Can I sit here? How long has he been a cobbler? So, he was making shoes during the war? Can he tell me about that time? Mr Fassoulas was also an eyewitness to one of the most daring exploits of the Second World War, when two British agents, William Stanley Moss and Patrick Leigh Fermor, assisted by the Greek Resistance, kidnapped the German commander of Crete, General Kreipe.
Disguised as Germans, they passed through 22 checkpoints before climbing to the village of Anogia and spiriting him away to the mountains.
It was a huge propaganda coup for the Allies and later became the basis for the movie, Ill Met By Moonlight.
Did he see General Kreipe pass through? You saw it.
(TRANSLATOR) I saw him.
The Germans pursued them for 18 days.
But they were unable to stop the British taking the commander prisoner and transporting him to Cairo.
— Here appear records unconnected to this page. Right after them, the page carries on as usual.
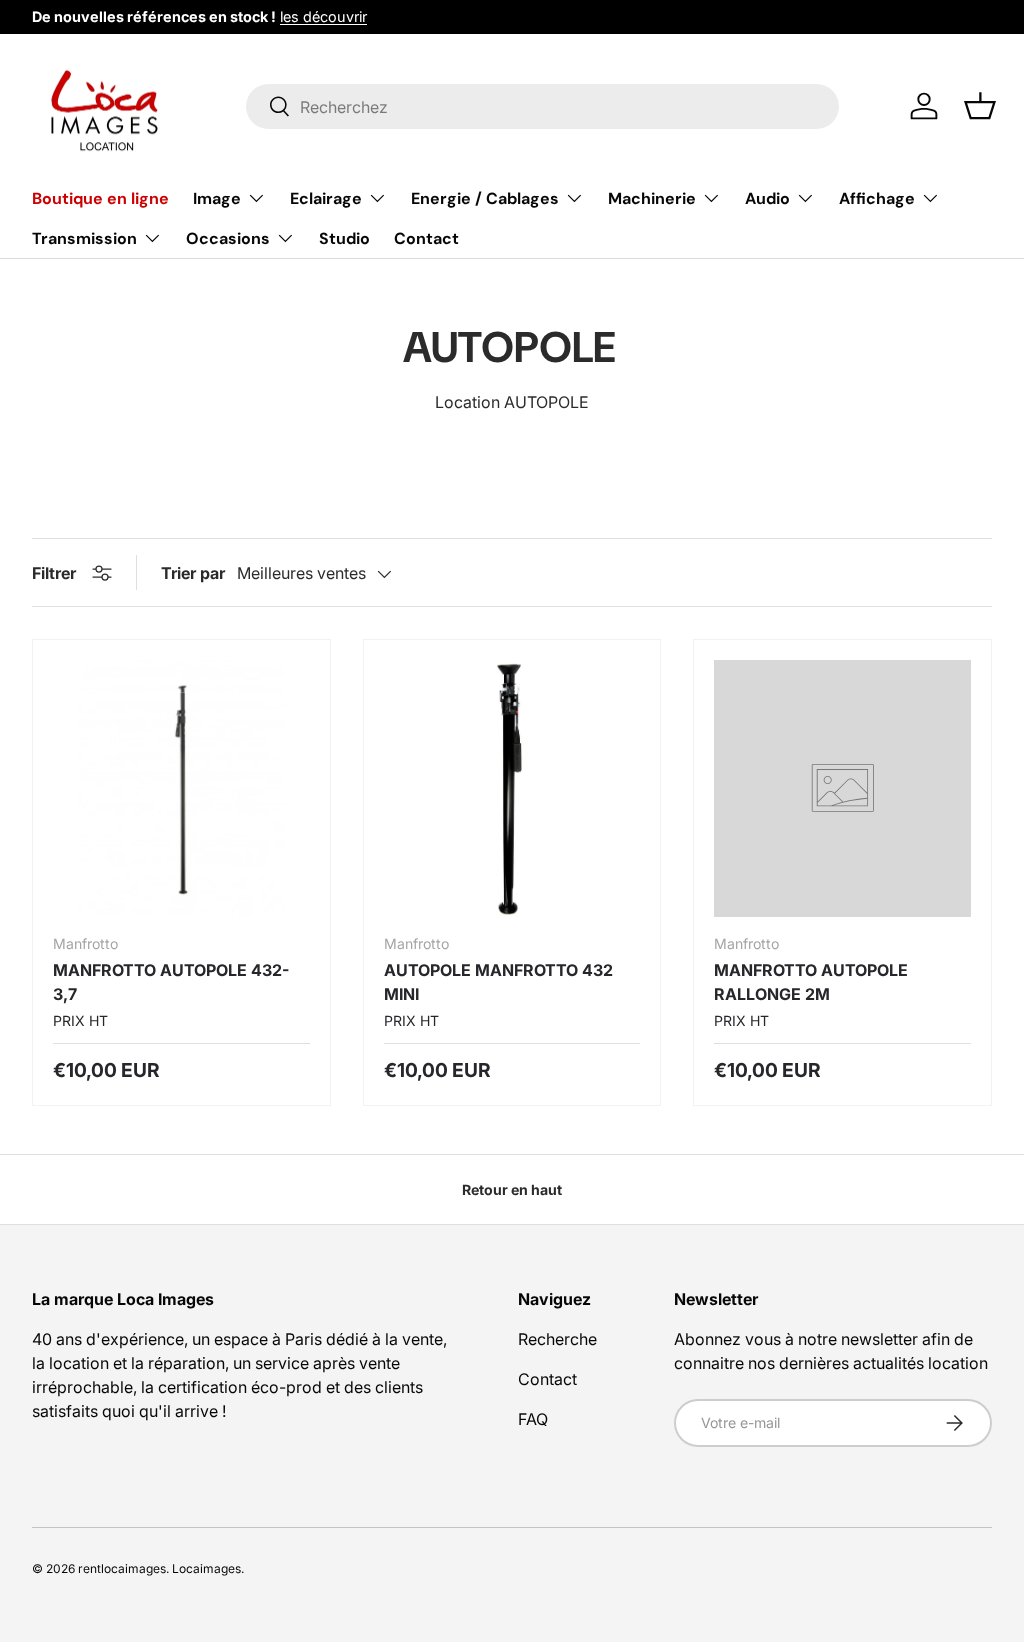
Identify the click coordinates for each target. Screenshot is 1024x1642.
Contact (426, 238)
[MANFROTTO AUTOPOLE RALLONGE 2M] (842, 788)
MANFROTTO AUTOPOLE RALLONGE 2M (811, 982)
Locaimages (206, 1568)
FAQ (533, 1419)
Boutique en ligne (100, 198)
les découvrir (323, 16)
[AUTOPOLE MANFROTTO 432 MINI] (512, 788)
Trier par (193, 573)
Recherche (557, 1339)
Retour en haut (512, 1189)
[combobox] (542, 106)
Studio (344, 238)
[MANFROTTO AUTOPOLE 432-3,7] (181, 788)
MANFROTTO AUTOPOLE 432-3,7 (171, 982)
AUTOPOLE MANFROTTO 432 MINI (498, 982)
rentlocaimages (122, 1568)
In reprisal, it was ordered that every male in Anogia should be executed and that the town itself should be destroyed.
He must have seen the terrible reprisals on this village.
I read that it was razed to the ground.
Did you lose friends? Personal, close friends from this village, during the reprisals? Look at this.
"Order by the German general Commander of the garrison of Crete.
" "Because the town of Anogia is the centre of the English intelligence on Crete and because it was through Anogia that the kidnappers, with General von Kreipe passed using Anogia as a transit camp, we order its complete destruction and the execution of every male person of Anogia who would happen to be within the village and around it within a distance of one kilometer.
" So, that was when .
.
this little village, this tiny town, was completely razed to the ground.
Most of Anogia's 4,000 inhabitants sought safety in the mountains while the Nazis took three weeks to destroy their town.
Patrick Leigh Fermor, one of the two British agents who kidnapped General von Kreipe became a household name.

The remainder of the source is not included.